Developing AAV-based gene therapy for adrenoleukodystrophy (X-ALD)

Abstract

Background & Aim Adrenoleukodystrophy (X-ALD) is an X-linked disease. ALD is caused by mutations of the gene encoding ATP-Binding cassette subfamily D member 1 (ABCD1), a peroxisomal transmembrane protein. Dysfunctional ABCD1 protein results in excessive accumulation of very long chain fatty acid (VLCFA) in neural system and leads to demyelination and neural death. Currently, no effective treatments are available to cure X-ALD except BMT at very early stage of disease. Gene therapy using virus as a vehicle is an efficient method to transfer a target gene to human cells. Adeno-associated virus (AAV)-based gene therapy is of high interest for current research. The mechanism of AAV gene transfer does not cause any insertions of target gene into the human genome, which highly enhance the safety of the therapy.

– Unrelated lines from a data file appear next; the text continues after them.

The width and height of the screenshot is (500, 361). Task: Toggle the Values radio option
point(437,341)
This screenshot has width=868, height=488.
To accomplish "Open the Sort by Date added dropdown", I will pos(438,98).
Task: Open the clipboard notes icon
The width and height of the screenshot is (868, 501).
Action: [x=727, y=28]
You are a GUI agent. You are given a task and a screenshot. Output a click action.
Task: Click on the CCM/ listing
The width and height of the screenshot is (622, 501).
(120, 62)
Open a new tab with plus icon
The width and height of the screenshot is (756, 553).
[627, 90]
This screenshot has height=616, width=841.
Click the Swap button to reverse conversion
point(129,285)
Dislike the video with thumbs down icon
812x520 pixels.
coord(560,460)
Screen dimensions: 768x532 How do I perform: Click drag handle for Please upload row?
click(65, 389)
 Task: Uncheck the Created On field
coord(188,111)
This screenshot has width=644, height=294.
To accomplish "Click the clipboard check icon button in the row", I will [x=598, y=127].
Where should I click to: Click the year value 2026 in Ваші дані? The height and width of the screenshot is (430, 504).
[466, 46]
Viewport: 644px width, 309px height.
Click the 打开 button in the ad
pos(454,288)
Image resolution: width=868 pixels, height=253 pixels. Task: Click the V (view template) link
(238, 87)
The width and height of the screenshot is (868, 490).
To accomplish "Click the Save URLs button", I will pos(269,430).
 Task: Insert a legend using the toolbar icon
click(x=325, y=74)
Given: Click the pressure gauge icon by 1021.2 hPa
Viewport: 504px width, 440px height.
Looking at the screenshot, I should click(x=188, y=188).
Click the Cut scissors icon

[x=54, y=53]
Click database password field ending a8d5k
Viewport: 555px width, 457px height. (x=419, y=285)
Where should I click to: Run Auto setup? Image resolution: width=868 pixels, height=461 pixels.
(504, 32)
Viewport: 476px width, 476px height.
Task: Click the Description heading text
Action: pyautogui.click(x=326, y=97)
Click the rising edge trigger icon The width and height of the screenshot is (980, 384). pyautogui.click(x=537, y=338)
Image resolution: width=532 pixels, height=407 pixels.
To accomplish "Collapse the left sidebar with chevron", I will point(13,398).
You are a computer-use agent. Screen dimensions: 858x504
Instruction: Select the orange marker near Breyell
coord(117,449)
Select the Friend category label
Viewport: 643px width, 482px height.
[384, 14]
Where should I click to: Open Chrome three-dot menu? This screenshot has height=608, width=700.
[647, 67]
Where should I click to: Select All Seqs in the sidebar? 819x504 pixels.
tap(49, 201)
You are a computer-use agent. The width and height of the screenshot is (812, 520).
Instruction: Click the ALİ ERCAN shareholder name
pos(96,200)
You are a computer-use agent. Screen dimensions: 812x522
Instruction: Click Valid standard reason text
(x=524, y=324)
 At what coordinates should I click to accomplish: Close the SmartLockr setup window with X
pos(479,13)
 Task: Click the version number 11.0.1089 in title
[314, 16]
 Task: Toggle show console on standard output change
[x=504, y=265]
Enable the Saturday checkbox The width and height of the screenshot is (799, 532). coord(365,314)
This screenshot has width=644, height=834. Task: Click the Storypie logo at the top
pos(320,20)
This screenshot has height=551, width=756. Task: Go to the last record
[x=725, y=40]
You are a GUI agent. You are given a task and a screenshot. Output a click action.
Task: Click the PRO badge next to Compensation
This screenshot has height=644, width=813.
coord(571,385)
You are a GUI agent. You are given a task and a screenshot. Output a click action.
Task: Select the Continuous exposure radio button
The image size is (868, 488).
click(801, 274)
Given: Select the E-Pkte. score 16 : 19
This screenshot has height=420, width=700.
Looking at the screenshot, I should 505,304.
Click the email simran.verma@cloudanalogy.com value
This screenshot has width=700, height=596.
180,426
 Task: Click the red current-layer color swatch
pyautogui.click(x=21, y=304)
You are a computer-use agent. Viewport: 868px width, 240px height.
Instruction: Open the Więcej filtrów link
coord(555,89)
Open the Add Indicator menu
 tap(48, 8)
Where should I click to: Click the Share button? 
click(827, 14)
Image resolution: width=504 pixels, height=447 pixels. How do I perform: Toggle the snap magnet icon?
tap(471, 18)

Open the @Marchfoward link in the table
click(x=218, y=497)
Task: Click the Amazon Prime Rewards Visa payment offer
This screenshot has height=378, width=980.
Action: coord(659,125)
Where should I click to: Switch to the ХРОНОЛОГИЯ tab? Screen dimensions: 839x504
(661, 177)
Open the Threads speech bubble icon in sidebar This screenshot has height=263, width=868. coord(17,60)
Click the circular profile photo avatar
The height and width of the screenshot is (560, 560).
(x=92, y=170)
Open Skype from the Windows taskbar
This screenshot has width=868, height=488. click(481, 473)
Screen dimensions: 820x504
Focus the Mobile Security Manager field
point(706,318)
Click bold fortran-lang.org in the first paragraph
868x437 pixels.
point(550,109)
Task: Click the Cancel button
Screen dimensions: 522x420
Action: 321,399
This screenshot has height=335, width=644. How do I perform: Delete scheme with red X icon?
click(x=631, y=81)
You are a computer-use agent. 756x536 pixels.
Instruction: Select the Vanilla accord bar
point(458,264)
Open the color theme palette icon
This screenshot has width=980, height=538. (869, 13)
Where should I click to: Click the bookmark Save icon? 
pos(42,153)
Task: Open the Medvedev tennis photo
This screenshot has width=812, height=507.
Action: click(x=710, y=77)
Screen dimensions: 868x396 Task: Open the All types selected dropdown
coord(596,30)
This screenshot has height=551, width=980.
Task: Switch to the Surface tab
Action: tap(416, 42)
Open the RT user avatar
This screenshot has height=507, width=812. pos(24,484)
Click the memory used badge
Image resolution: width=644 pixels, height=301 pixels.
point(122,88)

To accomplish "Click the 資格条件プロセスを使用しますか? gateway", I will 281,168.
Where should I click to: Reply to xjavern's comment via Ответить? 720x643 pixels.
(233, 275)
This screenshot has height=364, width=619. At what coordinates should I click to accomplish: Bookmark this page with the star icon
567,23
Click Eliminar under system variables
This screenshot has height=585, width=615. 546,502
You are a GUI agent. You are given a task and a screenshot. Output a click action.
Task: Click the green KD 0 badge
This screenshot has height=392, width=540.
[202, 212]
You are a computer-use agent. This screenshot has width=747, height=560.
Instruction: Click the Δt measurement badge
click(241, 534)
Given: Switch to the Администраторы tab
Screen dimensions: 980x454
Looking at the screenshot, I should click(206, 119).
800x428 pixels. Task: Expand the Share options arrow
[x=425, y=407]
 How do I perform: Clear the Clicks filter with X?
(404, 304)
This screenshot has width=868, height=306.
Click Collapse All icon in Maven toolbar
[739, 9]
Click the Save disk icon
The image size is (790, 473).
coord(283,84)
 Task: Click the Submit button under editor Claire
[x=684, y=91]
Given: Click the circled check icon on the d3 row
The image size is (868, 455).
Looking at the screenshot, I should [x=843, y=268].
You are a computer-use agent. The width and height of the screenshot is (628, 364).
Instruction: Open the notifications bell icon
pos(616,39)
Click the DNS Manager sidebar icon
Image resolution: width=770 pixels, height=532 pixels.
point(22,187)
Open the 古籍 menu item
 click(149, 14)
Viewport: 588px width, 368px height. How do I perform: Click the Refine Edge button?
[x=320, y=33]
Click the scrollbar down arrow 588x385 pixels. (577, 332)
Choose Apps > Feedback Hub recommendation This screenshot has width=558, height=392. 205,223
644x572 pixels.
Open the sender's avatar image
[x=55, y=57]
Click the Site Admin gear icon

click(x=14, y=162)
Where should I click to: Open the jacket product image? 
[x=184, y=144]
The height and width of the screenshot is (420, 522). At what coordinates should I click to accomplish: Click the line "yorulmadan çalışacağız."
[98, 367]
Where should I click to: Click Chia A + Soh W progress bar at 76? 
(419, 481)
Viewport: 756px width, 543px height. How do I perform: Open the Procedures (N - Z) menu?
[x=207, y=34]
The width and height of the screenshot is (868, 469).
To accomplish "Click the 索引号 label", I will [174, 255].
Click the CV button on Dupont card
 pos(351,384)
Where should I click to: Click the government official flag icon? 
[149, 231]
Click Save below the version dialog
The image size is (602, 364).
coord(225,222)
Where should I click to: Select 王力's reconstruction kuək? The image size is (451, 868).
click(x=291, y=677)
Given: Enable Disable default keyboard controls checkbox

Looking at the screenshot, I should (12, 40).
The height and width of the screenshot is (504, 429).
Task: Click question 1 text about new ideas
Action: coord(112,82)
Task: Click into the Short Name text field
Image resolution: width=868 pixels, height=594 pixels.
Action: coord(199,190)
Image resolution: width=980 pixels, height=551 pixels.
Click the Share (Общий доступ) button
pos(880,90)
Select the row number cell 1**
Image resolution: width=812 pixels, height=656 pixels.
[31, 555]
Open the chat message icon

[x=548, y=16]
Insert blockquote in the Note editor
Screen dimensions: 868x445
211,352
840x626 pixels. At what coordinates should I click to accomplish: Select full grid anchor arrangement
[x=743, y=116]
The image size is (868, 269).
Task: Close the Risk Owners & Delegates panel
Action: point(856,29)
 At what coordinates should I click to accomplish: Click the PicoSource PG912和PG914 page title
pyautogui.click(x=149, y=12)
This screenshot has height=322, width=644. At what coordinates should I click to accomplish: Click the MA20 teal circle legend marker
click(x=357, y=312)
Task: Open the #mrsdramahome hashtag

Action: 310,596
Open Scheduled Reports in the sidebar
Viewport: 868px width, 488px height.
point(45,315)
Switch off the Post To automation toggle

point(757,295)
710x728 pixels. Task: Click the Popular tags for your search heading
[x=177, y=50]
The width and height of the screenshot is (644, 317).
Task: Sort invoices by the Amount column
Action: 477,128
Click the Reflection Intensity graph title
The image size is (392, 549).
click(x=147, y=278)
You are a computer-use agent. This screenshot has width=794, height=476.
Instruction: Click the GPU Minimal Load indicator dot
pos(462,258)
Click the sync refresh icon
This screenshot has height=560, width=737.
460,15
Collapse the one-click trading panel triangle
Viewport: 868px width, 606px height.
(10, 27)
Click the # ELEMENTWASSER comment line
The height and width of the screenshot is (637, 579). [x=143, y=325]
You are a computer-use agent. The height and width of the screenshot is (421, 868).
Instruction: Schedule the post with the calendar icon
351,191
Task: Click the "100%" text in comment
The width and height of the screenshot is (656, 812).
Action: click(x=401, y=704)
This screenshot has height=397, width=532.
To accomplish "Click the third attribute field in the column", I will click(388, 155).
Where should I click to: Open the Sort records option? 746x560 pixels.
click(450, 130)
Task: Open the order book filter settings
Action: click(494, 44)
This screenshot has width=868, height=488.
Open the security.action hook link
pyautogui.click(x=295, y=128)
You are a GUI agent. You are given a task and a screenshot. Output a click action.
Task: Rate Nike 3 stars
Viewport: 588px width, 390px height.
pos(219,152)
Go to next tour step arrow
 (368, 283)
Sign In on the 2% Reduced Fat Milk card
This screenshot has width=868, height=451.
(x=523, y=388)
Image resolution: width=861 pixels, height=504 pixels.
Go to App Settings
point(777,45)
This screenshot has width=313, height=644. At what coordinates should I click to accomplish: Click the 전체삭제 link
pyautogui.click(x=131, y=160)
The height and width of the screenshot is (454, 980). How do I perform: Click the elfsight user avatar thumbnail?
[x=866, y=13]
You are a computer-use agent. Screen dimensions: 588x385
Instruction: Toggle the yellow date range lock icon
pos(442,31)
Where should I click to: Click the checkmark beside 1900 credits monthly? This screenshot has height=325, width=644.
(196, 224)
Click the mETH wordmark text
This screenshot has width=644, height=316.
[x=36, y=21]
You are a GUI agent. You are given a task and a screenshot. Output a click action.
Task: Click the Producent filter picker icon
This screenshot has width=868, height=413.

There are different serotypes of AAV, each targets different cell types. Therefore, AAV would be a promising vector to cure different diseases in the future. Methods, Results & Conclusion Here in this project, AAV vector with functional ABCD1 gene is constructed and its effectiveness is being tested in vitro for treating X-ALD. Meanwhile, a new animal model – ABCD1 gene mutated rabbit is used to mimic condition of X-ALD patients. Compared to the same age wild type rabbits, the diseased model shows a 5-10 folds increase in plasma VLCFA level before the treatment, and magnetic resonance imaging (MRI) scan is performed to determine demyelination inside the CNS. After AAV injection, rabbits' blood VLCFA level is monitored regularly, MRI scan and brain tissue sectioning are examined to determine the effectiveness of the AAV-based gene therapy targeting X-ALD.